WINNER OF THE PULITZER PRIZE IN HISTORY WINNER OF THE LOS ANGELES TIMES BOOK PRIZE IN HISTORY “Full of…lively insights and lucid prose” (The Wall Street Journal) an epic, sweeping history of Cuba and its complex ties to the United States—from before the arrival of Columbus to the present day—written by one of the world’s leading historians of Cuba. In 1961, at the height of the Cold War, the United States severed diplomatic relations with Cuba, where a momentous revolution had taken power three years earlier. For more than half a century, the stand-off continued—through the tenure of ten American presidents and the fifty-year rule of Fidel Castro.
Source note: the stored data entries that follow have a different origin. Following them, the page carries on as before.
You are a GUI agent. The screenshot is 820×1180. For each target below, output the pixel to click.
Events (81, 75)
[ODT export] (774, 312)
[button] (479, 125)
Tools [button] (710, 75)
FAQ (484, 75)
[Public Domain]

His death in 2016, and the retirement of his brother and successor Raúl Castro in 2021, have spurred questions about the country’s future. Meanwhile, politics in Washington—Barack Obama’s opening to the island, Donald Trump’s reversal of that policy, and the election of Joe Biden—have made the relationship between the two nations a subject of debate once more. Now, award-winning historian Ada Ferrer delivers an “important” (The Guardian) and moving chronicle that demands a new reckoning with both the island’s past and its relationship with the United States. Spanning more than five centuries, Cuba: An American History provides us with a front-row seat as we witness the evolution of the modern nation, with its dramatic record of conquest and colonization, of slavery and freedom, of independence and revolutions made and unmade. Along the way, Ferrer explores the sometimes surprising, often troubled intimacy between the two countries, documenting not only the influence of the United States on Cuba but also the many ways the island has been a recurring presence in US affairs. This is a story that will give Americans unexpected insights into the history of their own nation and, in so doing, help them imagine a new relationship with Cuba; “readers will close [this] fascinating book with a sense of hope” (The Economist). Filled with rousing stories and characters, and drawing on more than thirty years of research in Cuba, Spain, and the United States—as well as the author’s own extensive travel to the island over the same period—this is a stunning and monumental account like no other.